RDC : « La prison de Makala est l’enfer sur terre, la nourriture est rare et infectée» (Jean-Marc Kabund)
Après sa libération à la prison centrale de makala où il est resté pendant 2 ans et 6 mois ,l’opposant Jean-Marc kabund a accordé une interview à Jeune Afrique. C’était egalement l’occasion pour lui d’expliquer les conditions carcérales dans cette maison pénitentiaire.
«Makala incarne l’enfer sur terre. Dans les pavillons ordinaires, d’une superficie
similaire au nôtre, s’entassent jusqu’à 1 000 détenus dormant à même le sol sous une chaleur étouffante. La nourriture est rare et infectée. Une mafia
institutionnalisée impose aux nouveaux arrivants des « frais » exorbitants (1000 à 2 500 dollars pour le pavillon 8, 100 à 250 dollars ailleurs), sous peine de torture.» a-t-il expliqué.
Et d’ajouter :« Pire encore, des milliers de condamnés, souvent pour des délits mineurs, croupissent indéfiniment faute de payer 30 dollars pour acheminer leurs réquisitions. La mortalité y est effroyable, dix à trente décès quotidiens
entre 2023 et 2024.».
Au sujet de la tentative de l’évasion en septembre, l’ancien président de l’UDPS, a révélé qu’il y avait 2000 victimes, dont 400 femmes violées dans la pavillon 9.

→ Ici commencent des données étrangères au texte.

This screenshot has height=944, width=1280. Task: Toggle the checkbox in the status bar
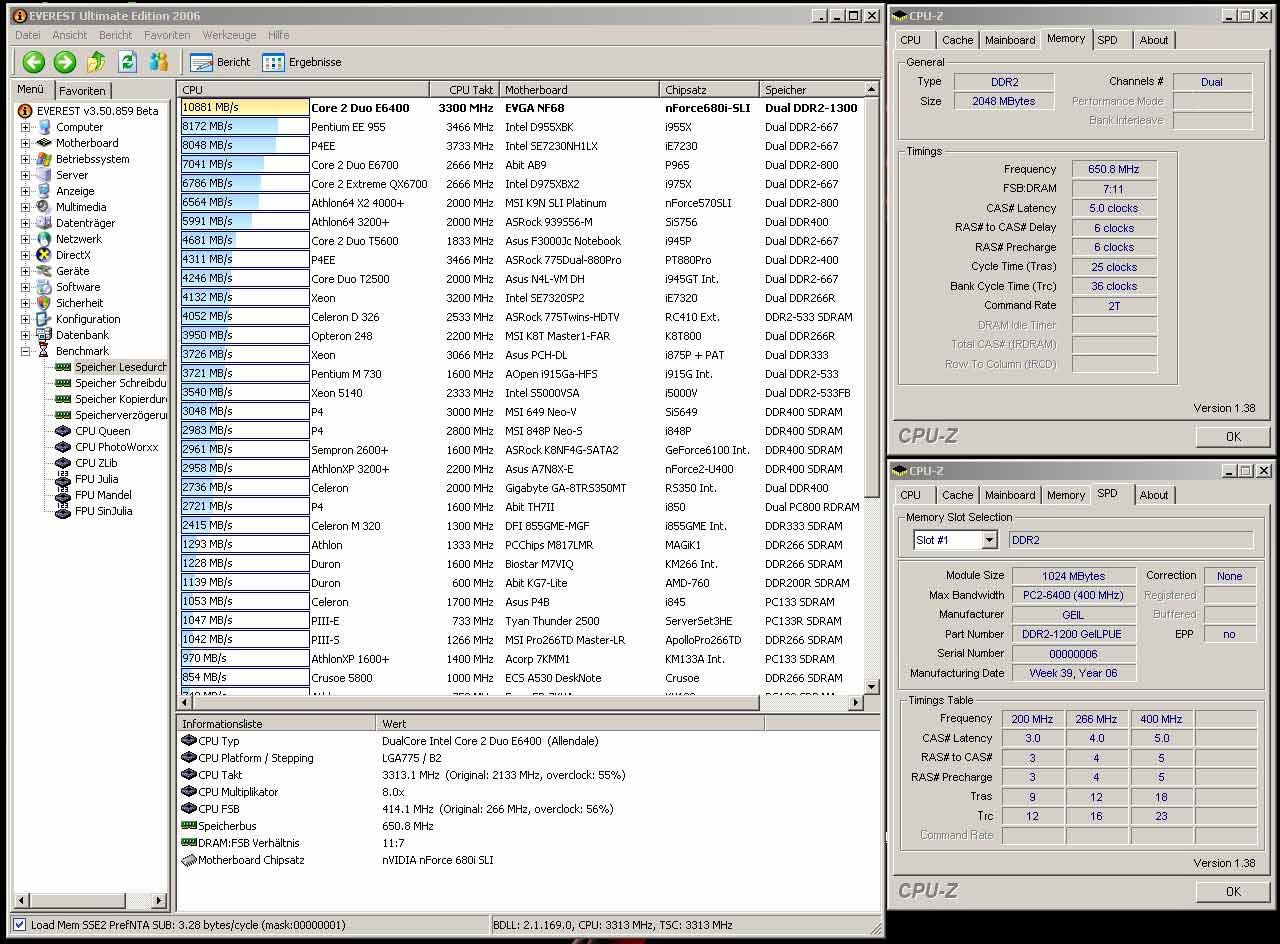click(19, 925)
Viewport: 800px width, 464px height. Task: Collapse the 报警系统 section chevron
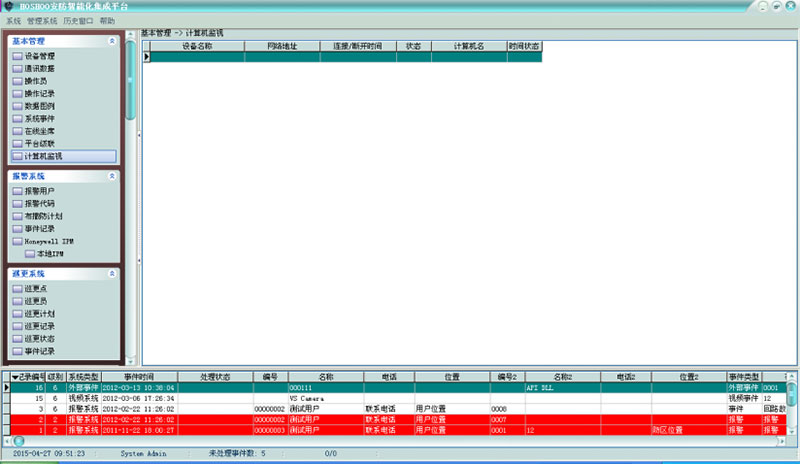click(112, 176)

«Cette nuit du 1ᵉʳ septembre reste gravée dans ma mémoire. La surpopulation (22 000 détenus pour 1 500 places) et les promesses de libération conditionnelle non tenues ont provoqué une révolte sanglante. Les pavillons ont été pris d’assaut et les forces de sécurité, inertes pendant des heures, ont finalement tiré à bout portant sur la foule depuis les miradors. Bilan officiel : 129 morts. Réalité : près de 2 000 victimes, dont 400 femmes violées dans le pavillon 9. J’ai survécu grâce à la solidarité des codétenus qui m’ont caché dans une pièce blindée.», a dit Ww JM Kabund
Pour lui, Makala est retombé dans l’oubli. Les promesses de réforme sont lettre morte et les pratiques mafieuses perdurent.